Your assignment:
Begin at the line below that holds "You are a computer-use" and end at the line that holds "The image size", transcribing each line exactly and skipping any picture.

Exercise materials:
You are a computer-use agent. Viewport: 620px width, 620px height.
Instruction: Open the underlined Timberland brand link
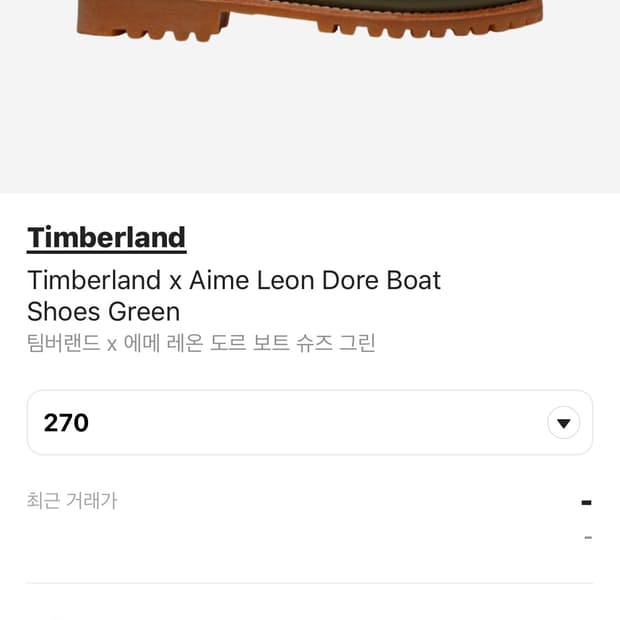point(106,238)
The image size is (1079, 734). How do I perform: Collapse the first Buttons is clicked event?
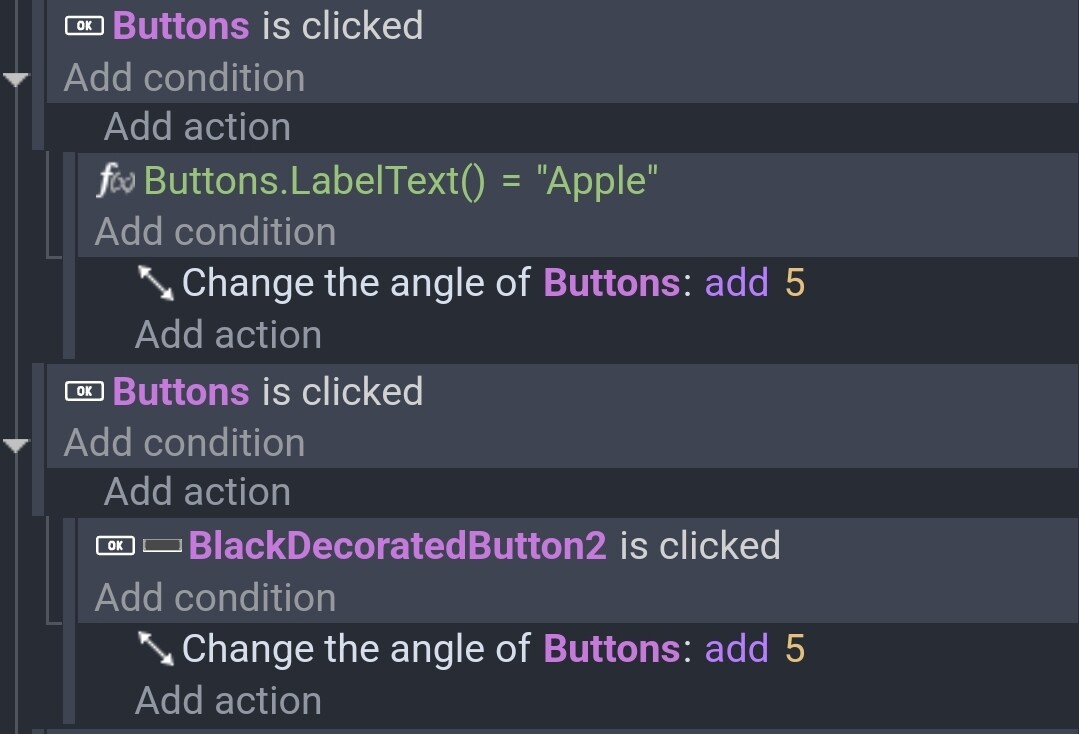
...
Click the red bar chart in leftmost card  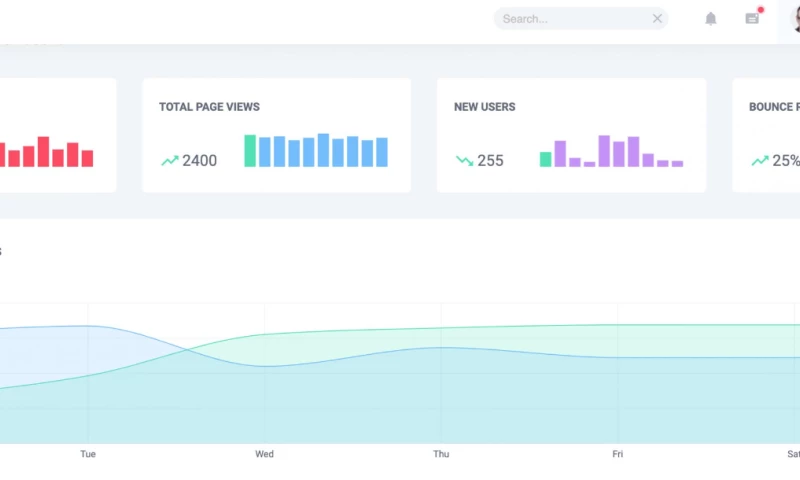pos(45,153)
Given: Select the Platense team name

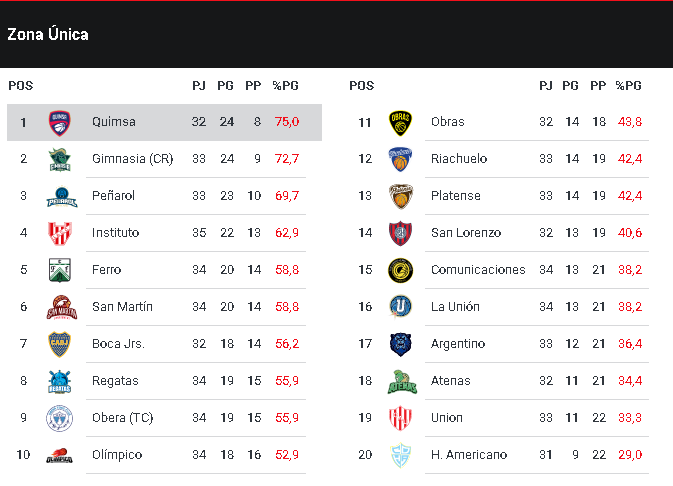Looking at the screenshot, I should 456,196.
==
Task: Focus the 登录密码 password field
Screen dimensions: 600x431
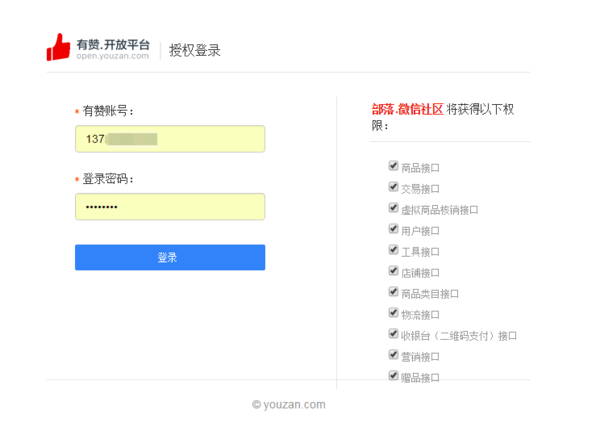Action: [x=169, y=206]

Problem solution:
You are a computer-use agent. Viewport: 620px width, 620px height.
Instruction: Open the underlined Timberland brand link
point(106,238)
The image size is (1079, 734). How do I perform: Collapse the first Buttons is clicked event?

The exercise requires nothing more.